HSAN1 (hereditary sensory and autonomic neuropathy type 1) is a genetic disorder caused by mutations in either one of SPTLC1 or SPTLC2, genes encoding the two heterodimeric subunits of the eukaryotic serine C-palmitoyltransferase enzyme. These mutations have been shown to alter active site specificity, specifically by enhancing the ability of the enzyme to condense L-alanine with the palmitoyl-CoA substrate. This is consistent with elevated levels of deoxysphingoid bases formed by the condensation of alanine with palmitoyl-CoA observed in HSAN1 patients.

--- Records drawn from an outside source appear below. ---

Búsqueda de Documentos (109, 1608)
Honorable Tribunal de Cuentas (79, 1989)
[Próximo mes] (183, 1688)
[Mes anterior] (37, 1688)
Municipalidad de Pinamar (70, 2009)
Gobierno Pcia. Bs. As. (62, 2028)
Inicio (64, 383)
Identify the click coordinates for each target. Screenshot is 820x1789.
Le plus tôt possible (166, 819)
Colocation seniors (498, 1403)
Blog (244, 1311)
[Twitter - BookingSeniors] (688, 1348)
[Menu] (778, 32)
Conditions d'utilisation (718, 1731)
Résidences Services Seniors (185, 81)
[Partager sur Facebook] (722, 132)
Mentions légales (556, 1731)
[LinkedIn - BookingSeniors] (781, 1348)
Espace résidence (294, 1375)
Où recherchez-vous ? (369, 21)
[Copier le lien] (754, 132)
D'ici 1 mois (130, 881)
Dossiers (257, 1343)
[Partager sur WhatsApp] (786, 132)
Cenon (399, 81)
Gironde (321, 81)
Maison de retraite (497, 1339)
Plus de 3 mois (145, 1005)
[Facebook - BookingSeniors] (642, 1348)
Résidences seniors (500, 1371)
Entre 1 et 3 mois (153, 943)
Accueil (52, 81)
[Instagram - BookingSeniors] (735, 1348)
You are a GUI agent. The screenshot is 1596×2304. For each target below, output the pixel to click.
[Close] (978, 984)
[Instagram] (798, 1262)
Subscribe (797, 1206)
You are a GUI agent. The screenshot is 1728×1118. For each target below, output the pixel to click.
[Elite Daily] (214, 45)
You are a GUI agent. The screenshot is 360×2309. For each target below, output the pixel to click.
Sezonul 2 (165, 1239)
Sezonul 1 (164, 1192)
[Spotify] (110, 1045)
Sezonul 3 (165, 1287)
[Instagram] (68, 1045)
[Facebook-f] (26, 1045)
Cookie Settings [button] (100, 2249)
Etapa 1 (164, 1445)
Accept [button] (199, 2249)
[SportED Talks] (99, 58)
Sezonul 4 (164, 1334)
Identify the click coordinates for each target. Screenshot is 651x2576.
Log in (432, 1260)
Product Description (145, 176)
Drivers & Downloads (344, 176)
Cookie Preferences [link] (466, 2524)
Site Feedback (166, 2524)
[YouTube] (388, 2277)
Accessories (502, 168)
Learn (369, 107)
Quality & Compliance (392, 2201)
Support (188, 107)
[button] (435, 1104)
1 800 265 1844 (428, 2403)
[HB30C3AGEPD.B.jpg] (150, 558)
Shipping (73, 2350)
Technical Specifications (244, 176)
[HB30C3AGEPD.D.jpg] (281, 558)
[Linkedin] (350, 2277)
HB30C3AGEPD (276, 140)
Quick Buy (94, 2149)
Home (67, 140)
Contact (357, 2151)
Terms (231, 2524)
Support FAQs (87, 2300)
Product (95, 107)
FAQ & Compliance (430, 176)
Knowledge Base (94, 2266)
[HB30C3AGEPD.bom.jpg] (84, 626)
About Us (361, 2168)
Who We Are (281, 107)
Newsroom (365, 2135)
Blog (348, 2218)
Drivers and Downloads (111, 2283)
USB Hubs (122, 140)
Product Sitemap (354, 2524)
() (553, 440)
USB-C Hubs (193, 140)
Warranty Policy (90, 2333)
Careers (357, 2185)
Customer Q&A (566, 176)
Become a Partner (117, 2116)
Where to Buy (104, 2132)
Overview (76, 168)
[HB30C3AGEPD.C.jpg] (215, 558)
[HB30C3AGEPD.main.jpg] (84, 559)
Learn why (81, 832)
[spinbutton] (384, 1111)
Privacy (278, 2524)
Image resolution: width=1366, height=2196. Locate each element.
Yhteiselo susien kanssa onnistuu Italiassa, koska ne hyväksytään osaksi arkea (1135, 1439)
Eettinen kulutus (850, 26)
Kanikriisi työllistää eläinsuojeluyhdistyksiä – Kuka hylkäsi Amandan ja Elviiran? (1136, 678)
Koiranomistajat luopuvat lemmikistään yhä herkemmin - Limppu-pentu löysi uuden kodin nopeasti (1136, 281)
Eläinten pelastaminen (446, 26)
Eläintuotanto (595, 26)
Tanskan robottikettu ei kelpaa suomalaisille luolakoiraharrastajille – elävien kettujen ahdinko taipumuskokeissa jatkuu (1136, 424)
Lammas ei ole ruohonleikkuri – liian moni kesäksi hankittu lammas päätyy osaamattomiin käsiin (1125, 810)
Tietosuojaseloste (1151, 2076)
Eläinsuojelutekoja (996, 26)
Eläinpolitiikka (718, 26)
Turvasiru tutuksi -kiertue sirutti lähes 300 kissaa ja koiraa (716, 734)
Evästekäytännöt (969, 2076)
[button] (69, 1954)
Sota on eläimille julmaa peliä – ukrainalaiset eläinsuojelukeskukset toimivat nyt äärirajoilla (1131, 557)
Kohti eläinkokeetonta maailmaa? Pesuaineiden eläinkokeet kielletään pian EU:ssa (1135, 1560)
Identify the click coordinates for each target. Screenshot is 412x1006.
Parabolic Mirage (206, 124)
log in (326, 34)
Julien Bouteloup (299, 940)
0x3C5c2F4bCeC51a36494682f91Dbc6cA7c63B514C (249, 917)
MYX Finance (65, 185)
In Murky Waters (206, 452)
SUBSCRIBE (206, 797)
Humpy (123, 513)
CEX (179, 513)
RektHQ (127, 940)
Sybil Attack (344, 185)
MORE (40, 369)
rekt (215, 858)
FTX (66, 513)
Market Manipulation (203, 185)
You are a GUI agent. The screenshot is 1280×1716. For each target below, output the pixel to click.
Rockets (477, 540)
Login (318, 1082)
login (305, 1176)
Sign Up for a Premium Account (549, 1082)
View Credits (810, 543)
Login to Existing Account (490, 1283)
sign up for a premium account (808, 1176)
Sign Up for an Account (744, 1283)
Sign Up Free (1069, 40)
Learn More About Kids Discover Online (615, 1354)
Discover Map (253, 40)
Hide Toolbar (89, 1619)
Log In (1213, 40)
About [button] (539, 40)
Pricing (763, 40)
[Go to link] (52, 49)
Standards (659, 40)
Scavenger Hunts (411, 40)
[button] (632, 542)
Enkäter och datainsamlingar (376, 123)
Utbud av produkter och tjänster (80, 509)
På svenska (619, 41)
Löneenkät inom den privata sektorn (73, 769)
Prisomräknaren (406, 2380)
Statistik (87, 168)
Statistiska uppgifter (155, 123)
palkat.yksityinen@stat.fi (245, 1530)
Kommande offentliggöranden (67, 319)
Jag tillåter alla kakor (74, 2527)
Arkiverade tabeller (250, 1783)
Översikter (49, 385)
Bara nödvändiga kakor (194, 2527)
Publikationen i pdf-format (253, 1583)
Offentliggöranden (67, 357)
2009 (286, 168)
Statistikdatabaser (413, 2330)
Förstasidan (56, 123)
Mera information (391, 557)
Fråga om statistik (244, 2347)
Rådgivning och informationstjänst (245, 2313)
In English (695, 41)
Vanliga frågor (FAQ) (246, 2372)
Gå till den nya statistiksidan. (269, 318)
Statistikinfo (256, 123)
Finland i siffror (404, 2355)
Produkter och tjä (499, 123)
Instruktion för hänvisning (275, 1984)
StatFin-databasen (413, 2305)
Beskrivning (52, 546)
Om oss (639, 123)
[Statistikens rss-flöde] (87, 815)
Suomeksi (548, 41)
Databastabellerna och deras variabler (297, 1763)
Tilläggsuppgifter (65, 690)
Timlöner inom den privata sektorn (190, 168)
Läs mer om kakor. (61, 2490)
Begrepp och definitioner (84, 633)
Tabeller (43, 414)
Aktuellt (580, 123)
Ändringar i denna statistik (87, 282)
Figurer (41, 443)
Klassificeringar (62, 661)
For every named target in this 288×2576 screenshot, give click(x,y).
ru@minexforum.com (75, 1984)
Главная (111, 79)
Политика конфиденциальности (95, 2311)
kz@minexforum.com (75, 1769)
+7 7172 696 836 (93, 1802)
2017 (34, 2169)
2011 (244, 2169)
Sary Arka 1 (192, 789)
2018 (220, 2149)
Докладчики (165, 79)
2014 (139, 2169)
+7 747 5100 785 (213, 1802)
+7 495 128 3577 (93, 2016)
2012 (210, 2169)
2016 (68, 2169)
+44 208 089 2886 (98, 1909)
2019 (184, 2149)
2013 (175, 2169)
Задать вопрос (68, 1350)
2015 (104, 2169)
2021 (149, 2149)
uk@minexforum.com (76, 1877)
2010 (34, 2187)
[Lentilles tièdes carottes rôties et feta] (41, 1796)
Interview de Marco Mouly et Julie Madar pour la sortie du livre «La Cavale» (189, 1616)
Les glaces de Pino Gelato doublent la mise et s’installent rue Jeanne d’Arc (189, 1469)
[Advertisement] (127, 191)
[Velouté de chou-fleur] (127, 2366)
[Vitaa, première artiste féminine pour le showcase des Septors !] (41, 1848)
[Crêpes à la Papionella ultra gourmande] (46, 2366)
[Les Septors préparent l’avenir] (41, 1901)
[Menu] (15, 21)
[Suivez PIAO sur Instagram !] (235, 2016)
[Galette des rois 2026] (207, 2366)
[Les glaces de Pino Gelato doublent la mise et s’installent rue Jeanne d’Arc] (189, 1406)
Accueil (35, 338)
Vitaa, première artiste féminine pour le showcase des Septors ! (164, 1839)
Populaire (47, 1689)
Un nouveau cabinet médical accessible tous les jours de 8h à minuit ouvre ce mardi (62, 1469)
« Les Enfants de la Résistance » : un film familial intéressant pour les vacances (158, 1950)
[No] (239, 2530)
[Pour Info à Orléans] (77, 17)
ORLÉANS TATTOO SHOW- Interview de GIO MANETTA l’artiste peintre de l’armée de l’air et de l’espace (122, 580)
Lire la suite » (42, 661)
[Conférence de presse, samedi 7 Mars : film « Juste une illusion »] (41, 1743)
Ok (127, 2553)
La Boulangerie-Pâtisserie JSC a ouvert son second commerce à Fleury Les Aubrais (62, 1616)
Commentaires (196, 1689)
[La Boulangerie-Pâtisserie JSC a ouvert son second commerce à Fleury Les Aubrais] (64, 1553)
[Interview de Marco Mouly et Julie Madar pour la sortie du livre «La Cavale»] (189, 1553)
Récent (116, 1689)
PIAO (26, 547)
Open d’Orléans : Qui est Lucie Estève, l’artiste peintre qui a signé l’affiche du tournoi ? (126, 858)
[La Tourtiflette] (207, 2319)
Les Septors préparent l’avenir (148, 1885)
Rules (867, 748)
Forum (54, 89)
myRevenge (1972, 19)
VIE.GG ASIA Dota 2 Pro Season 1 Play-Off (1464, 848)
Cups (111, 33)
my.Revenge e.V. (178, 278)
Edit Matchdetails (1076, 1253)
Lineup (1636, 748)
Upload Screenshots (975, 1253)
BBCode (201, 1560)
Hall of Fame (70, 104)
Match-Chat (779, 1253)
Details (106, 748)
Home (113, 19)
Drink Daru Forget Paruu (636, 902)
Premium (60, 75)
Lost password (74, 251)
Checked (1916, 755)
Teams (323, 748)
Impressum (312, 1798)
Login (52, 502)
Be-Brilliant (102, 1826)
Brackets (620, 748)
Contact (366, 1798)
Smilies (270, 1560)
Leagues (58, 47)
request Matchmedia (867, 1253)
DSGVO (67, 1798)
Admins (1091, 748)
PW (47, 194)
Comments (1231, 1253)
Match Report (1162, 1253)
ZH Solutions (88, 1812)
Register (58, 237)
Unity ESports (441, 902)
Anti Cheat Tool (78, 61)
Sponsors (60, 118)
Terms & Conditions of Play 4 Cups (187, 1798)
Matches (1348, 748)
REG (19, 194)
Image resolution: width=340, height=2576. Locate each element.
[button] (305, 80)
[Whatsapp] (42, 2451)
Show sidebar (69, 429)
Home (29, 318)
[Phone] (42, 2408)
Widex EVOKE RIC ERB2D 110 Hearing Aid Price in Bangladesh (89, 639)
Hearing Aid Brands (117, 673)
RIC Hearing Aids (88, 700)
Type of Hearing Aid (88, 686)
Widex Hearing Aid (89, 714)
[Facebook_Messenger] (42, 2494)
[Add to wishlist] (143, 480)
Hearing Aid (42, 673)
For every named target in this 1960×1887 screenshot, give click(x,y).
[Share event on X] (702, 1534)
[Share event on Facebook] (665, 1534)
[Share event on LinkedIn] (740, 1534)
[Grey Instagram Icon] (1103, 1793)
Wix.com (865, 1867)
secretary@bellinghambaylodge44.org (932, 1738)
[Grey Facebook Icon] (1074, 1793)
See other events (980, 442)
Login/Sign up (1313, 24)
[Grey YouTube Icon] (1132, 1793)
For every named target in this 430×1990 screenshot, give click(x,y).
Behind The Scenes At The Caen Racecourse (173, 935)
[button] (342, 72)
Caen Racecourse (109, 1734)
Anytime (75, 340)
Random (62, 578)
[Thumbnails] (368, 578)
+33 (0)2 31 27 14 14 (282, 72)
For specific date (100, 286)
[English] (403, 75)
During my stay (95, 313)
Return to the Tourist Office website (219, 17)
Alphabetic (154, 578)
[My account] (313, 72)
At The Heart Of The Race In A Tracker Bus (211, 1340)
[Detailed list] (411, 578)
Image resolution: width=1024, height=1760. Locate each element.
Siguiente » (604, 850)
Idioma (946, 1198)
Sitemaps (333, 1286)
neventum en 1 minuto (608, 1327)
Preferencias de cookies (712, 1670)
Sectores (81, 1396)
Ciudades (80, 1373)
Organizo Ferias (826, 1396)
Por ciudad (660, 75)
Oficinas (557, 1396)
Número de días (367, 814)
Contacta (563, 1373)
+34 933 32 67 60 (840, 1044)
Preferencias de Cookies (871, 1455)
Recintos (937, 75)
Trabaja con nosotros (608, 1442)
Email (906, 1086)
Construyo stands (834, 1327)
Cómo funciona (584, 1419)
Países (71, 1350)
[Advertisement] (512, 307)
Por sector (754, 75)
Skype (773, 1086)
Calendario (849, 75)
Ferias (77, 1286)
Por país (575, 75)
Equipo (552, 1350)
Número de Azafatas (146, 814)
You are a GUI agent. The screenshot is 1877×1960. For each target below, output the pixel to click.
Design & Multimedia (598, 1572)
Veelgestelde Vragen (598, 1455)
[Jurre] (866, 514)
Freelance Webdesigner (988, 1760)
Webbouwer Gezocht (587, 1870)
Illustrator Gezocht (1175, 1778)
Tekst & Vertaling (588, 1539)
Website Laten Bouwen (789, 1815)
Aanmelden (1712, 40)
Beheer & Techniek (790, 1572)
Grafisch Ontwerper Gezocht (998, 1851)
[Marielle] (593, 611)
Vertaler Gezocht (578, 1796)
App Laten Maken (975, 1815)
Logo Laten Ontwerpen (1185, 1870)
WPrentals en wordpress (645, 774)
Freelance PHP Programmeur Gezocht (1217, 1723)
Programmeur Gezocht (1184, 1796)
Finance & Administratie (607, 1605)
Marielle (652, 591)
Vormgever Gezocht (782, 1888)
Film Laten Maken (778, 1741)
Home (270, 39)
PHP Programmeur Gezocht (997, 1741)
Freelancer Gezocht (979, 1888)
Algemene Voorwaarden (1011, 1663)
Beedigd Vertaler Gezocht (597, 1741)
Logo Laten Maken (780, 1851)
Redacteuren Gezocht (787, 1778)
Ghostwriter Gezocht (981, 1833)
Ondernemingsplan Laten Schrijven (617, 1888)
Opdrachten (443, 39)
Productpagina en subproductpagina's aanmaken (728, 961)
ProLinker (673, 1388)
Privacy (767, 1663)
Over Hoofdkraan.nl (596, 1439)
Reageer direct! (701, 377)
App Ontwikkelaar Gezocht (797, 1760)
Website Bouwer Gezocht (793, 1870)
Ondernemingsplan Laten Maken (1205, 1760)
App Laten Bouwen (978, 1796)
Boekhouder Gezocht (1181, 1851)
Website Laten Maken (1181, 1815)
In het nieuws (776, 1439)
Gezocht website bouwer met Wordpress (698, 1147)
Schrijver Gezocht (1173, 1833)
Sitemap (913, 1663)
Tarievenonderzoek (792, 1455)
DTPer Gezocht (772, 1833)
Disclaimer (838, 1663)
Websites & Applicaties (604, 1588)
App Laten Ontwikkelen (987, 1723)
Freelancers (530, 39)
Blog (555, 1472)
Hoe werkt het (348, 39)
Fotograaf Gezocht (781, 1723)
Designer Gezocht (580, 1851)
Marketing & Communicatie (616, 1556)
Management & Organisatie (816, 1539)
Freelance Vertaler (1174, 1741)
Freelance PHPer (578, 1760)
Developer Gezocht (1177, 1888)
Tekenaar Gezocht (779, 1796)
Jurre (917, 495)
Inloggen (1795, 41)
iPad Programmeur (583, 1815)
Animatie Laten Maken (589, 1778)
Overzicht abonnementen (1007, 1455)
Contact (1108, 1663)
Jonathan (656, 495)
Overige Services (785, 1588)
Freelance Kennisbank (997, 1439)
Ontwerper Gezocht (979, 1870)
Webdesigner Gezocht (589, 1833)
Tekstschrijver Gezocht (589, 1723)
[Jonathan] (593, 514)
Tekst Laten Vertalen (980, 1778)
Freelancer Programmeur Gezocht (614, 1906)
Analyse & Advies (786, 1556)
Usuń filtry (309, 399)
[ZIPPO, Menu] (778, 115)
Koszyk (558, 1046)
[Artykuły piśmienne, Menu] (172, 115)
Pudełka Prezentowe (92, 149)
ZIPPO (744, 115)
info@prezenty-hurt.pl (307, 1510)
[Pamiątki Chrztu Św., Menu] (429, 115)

== Species distribution ==

Serine C-palmitoyltransferase is expressed in a large number of species from bacteria to humans. The bacterial enzyme is a water-soluble homodimer whereas in eukaryotes the enzyme is a heterodimer which is anchored to the endoplasmic reticulum. Humans and other mammals express three paralogous subunits SPTLC1, SPTLC2, and SPTLC3. It was originally proposed that the functional human enzyme is a heterodimer between a SPTLC1 subunit and a second subunit which is either SPTLC2 or SPTLC3. However more recent data suggest that the enzyme may exist as a larger complex, possibly an octamer, comprising all three subunits.